For a short time Sir Michael Tippett had been a pupil at Fettes College. The conductor had known Tippett as a composer and so, with masterly baton raised, the Royal Scottish National Orchestra began with Tippett’s four Ritual Dances.

It had been arranged in 1953 as a concert suite from The Midsummer Marriage, one of his six operas. In the first of the four dances the music depicted the hound chasing the hare, in the second the otter chasing the fish, in the third the hawk chasing the bird and finally there was fire in summer - the voluntary human sacrifice which represented an ancient ritual. Interestingly in each case it was the male chased by the female. 

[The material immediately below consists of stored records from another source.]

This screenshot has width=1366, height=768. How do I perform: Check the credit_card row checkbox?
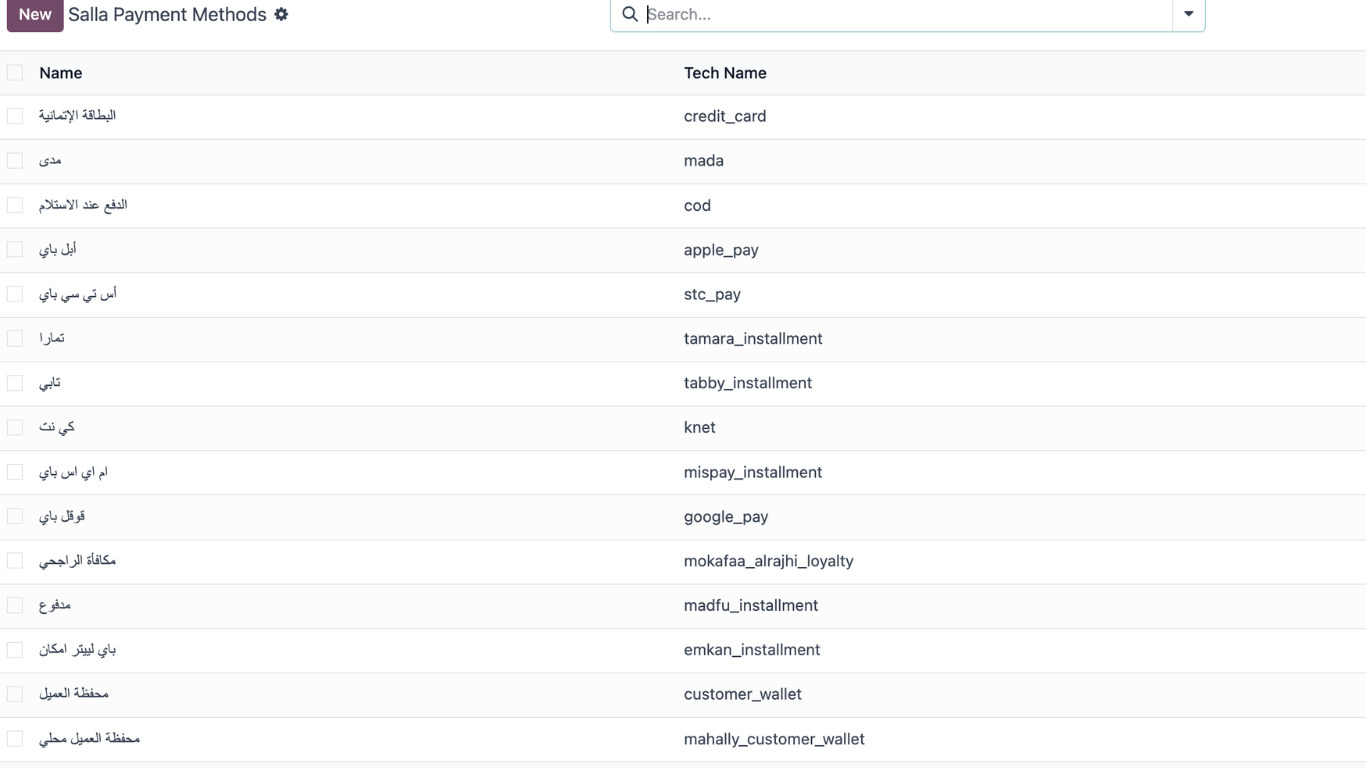[x=15, y=116]
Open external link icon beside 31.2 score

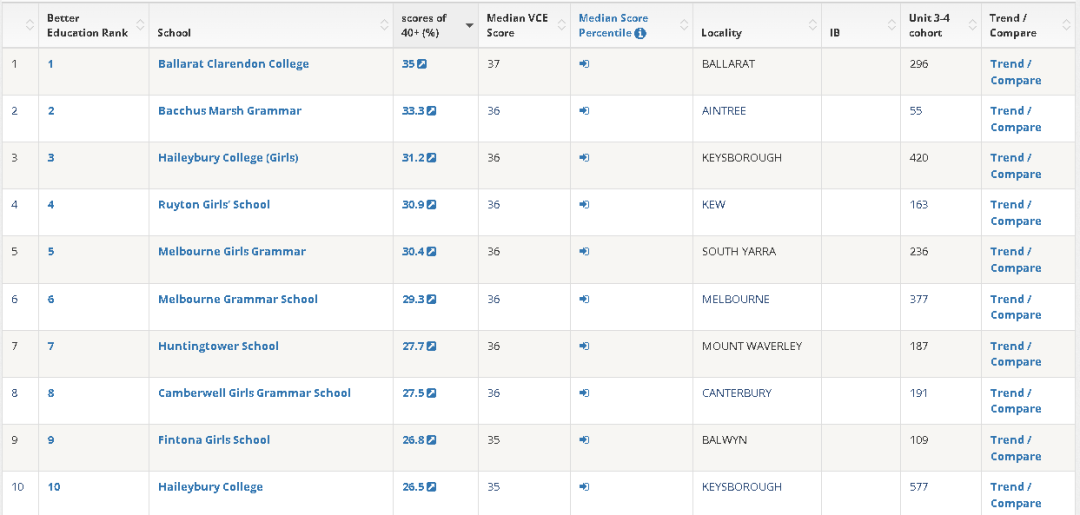coord(432,158)
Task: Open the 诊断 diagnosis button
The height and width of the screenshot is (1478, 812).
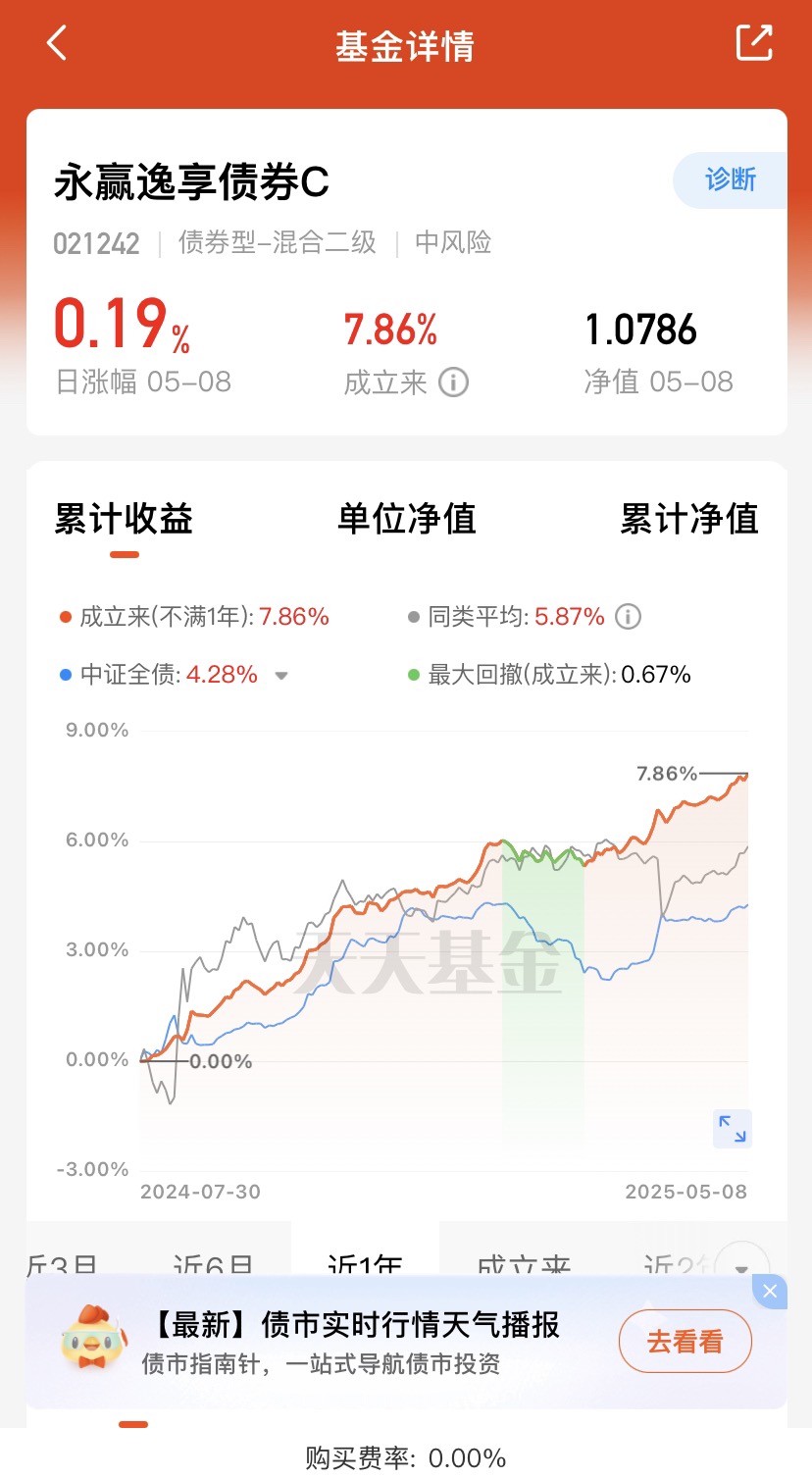Action: 730,180
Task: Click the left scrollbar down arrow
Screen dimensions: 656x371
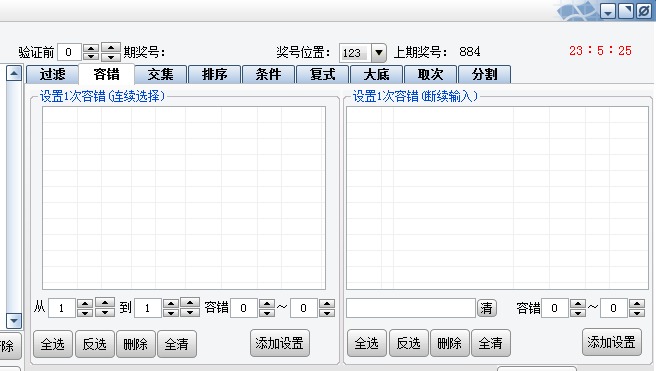Action: click(14, 321)
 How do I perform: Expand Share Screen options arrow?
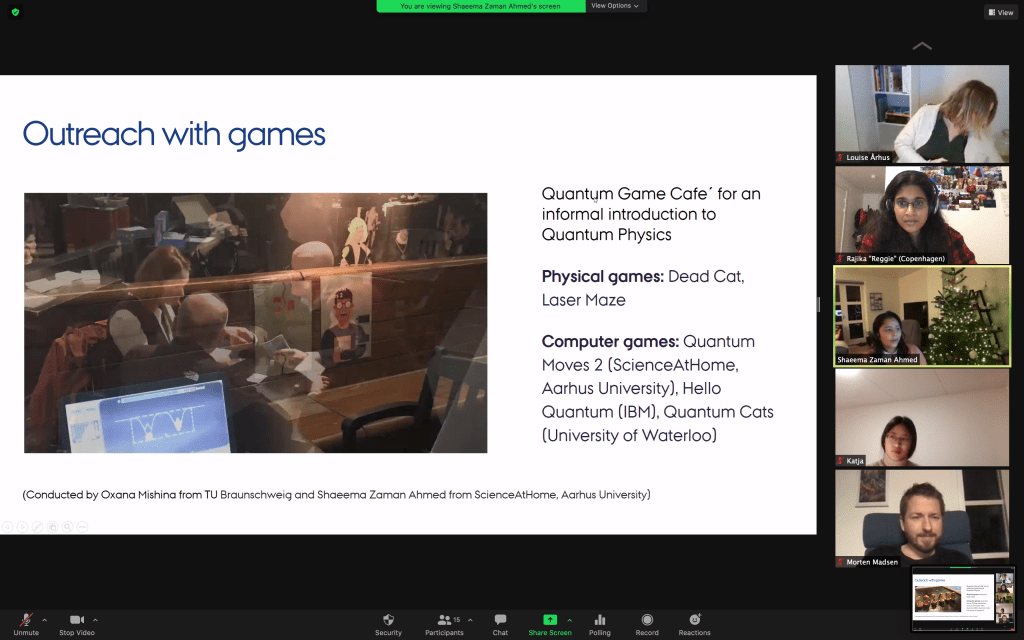pos(570,620)
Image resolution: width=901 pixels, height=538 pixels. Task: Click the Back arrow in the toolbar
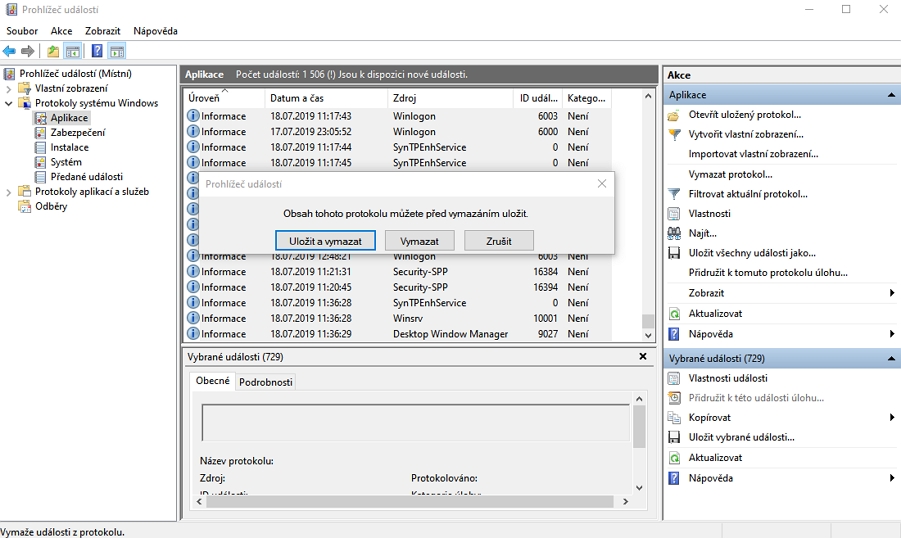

Shostakovich had a difficult relationship with the bureaucracy of the Soviet Union; his music was twice damned and periodically banned. But by 1956 he was restored to favour and composed his exuberant Piano Concerto No 2. It was on his nineteenth birthday the next year that his son, Maxim, gave the concerto its first performance.

There’s a youthful vigour, vitality, romance and sheer damned mischief, all of which was expertly performed for us by an older man, John Lill, the leading British pianist of his generation. I thought he had retired someone said to me beforehand. Far from it, for it was a treat to watch his hands control the keyboard with such panache. The lengthy applause was saying come back again soon.

The third of the four Schumann symphonies that the RSNO is playing this season, No 3 in E flat Major, called the Rhenish, was written in 1850 when the composer was working as a conductor at Dusseldorf on the River Rhine.

Unusually it has five movements, the third and fourth are short. It was written to have a broad public appeal and for the second half of the concert it certainly appealed to this Usher Hall audience.

Event: Friday 22 January 2010  7.30 pm.